Democracy (but also Nationalist) triumph then lies in their ability to survive the sheer complexity and shifting identity of capitalism. They do to a degree hide something from capitalism. And yet they do not really understand their role in this manner. On the contrary they take as the rhythm the far higher destiny o somehow being the end of human history. Critical of course in this move is the idea of freedom. Freedom with a capitalism matters because it is the alchemy that allows something to happen, for both democracy and nationalism. Both of these system represent two slightly different attempts (Enlightenment and Romantic) to jump upon the name freedom, and to attempt to breed a single idea looping capitalism to a political system. That is the point of democratic freedom is that it breeds a connection between certain political rights which are often rather limited in their scope and power and commercial rights ,which crosses the globe; The individual and its company are both free, and free in the same sense. We both can speak our minds and say what we think. The fact that the firm is a global multinational with vast resources and I well just me, does not matter, for we are all fee now, and should be listened. In effect freedom justifies the global monopolies of free speech by the said large powerful companies.

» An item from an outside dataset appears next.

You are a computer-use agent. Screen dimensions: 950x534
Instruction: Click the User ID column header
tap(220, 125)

There is however a caveat here, For freedom clearly provides and escape clause. In that there is nothing stopping large scale organizations based upon the idea of freedom springing up in nations to rival large companies. There is nothing stopping it, well save finance? As a rule such large organization need money to organize, and so need some kind of commercial support. A fact the internet may change .If this is so, then it is plausible that this freedom will become more valid. And yet given the sheer welter of information that the same technology that creates the internet also creates, this change is only possible at a cost. The cost is that actual freed debate ( which is was the eighteenth century actually eulogies) is lost under the welter of information. The only way then to get an opinion across is to howl loudest and longest and simplest. Even if then information allows one to magnify voices, the voice that magnifies is not the impassioned reasoner that the model thought as its basic citizen, so much as the mob it always hated., Ironically then the eighteenth century pursuit of freedom, and the idea of a freedom looping individual with state and company, will (possibly) aid most that very individual the said eighteenth century rationalist feared most the rabble raiser.

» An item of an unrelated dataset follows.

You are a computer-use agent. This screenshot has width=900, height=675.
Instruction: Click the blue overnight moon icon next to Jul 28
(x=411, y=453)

Freedom then created a single political axis linking individual with capitalism and state. It was the word that made this link possible- or perhaps better demanded it. Freedom came the Gear that allowed modernity to function in our minds. And yet their was from the early nineteenth century always another possibility. Another route into freedom. This was the romantic root, that tied freedom to a landmass, and so to a nation. to be free was then to be a freeborn citizen of a place a nation. It was then to be able to participate in being that nation (whatever that meant) and enjoying it fruits. This freedom then pitched nations against capitalism organization It has the immense advantage then of implying organization traditionally large enough to manage capitalism, and limit it in some sense. and yet it necessarily also imposed limited upon that freedom, the limits of borders. Freedom became then even more multi-faceted. A nations freedom was to in the name of a higher freedom able to limit capitalism within borders, without compromising its nature over much. More than that it was (in capitalist states at last) at least as much a part of the nations duty to protect freedom to trade and so protect the ‘nations wealth’. More than that the exchange was a real one, as a nations freedom as directly proportionate to its power, and its power traditionally pivoted around its ability to produce wealth – that is its capitalist roots. From which it flowed that a nations power need capitalism, and need not then to piss it off too much. The only exception was of course those mineral rich countries, where the capitalism need the resource too much, as was prepared to bend over backwards to get it. Nation states then both opposed and protected capitalism.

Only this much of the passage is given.